Gershon’s most recent book, Down and Out in the New Economy (2017) is written for a general public, and demonstrates that linguistic anthropology offers many useful analytical insights for understanding the contemporary U.S. corporate hiring ritual, and evaluating the advice commonly given to jobseekers. In The Break-Up 2.0: Disconnecting over New Media (Cornell 2010, 4) Gershon argues that new media not only create new forms of connection and new networks, but also new possibilities for disconnecting. The book, which is widely taught and has received attention from outlets from Teen Vogue to the New York Times, explores the current moment as one in which new media have been introduced without consensus about the ethics of using them.
Gershon has been running the CaMP anthropology blog at the intersection of linguistic anthropology, media anthropology, and performance studies since 2016. The blog showcases new books, author interviews, and recent dissertations, and is accompanied by a virtual reading group that brings anthropologists from Belgium, Brazil, Israel, Mexico, the United Kingdom, and U.S. together monthly via video conferencing to speak with the authors of new books.

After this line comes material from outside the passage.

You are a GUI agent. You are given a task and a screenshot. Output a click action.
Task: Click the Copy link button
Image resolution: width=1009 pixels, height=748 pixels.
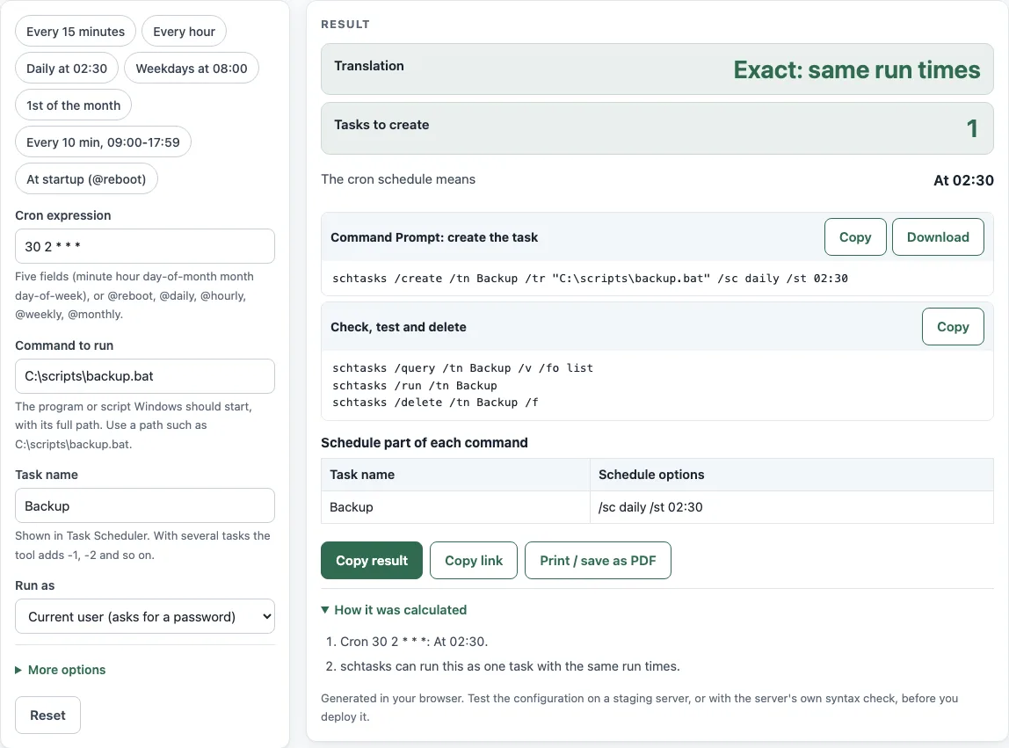[x=474, y=560]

The Award Committee noted Gershon’s work as an outstanding example of anthropology addressed to a broad range of publics, and a model of the discipline’s contemporary relevance. They were particularly impressed by the balance of rigor and accessibility in her books, engaging general readers with concrete insights they can “apply”, while offering broader conceptual understanding. Gershon’s contributions across this wide range of scholarly, mentoring, and public outreach activities are impressive and exactly the kind of work the New Directions Award was created to honor.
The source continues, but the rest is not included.